The case for Mr. Biden’s booster program is shaky. Most doctors agree that the additional shot makes sense for older and immunocompromised people, who face a higher risk of serious illness if they suffer a breakthrough infection. Yet the data suggests and experts have argued that hardly any hospitalizations or deaths will be prevented by giving boosters to other groups like frontline workers, because their risk is so low to begin with. Still, health officials across the country report that people are clamoring for boosters, and according to data from the C.D.C., more than a million people have already gotten one — in many cases by lying about their vaccination status, experts say.
The administration’s misfire leaves little confidence in its ability to navigate a coming roster of crucial decisions — about whether to authorize shots for young children or boosters for those who received the Moderna or Johnson & Johnson vaccines.
It does not help that nearly nine months into Mr. Biden’s term, the F.D.A. still does not have a permanent commissioner. As both of Mr. Trump’s commissioners demonstrated, a permanent commissioner has a huge influence on the agency’s agenda and the tone and tenor of its work. Whether the F.D.A. kowtows to or resists political interference, how firm the agency is with the industries it regulates, what its priorities are in any given year — are all determined in large part by the person steering the ship. Mr. Biden has yet to even nominate someone for the job.
Dr. Woodcock has hardly inspired confidence in the meantime. Not only did she pre-empt and undermine her regulators by supporting Mr. Biden’s booster plan, but this year she also presided over the approval of a highly dubious Alzheimer’s medication, against the advice of her agency’s own advisory committee. That decision triggered a backlash and resignations, as well as an investigation.
It’s become common to say that the F.D.A. is moving too slowly, given the magnitude of the Covid crisis and that it should, for example, approve or authorize shots for children much more quickly than it has. But speed is not the agency’s biggest failing. In fact, given how underfunded and understaffed the agency is in normal times, one could argue that speed is not its fault at all.
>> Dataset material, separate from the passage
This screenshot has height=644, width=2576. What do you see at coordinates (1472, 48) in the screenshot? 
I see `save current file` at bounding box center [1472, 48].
It takes real investment and sustained commitment for any agency to be fast and nimble in a crisis. The F.D.A. has had neither for many years now.
A much bigger problem is the agency’s lack of transparency. Regulators expanded and prolonged the pediatric clinical trials without any real explanation and in a manner that left even their supporters confused and uncertain. It’s difficult to know whether that decision was warranted without more information on why it was made in the first place.
It’s also difficult to say whether Mr. Biden’s latest booster plan will undercut his recent pledge to help vaccinate 70 percent of the world’s population by this time next year. Mr. Biden has pledged to donate more than a billion shots to that effort. But Politico reported that the push for boosters in the United States was motivated as much by concerns over vaccine supply as by worries about waning vaccine effectiveness.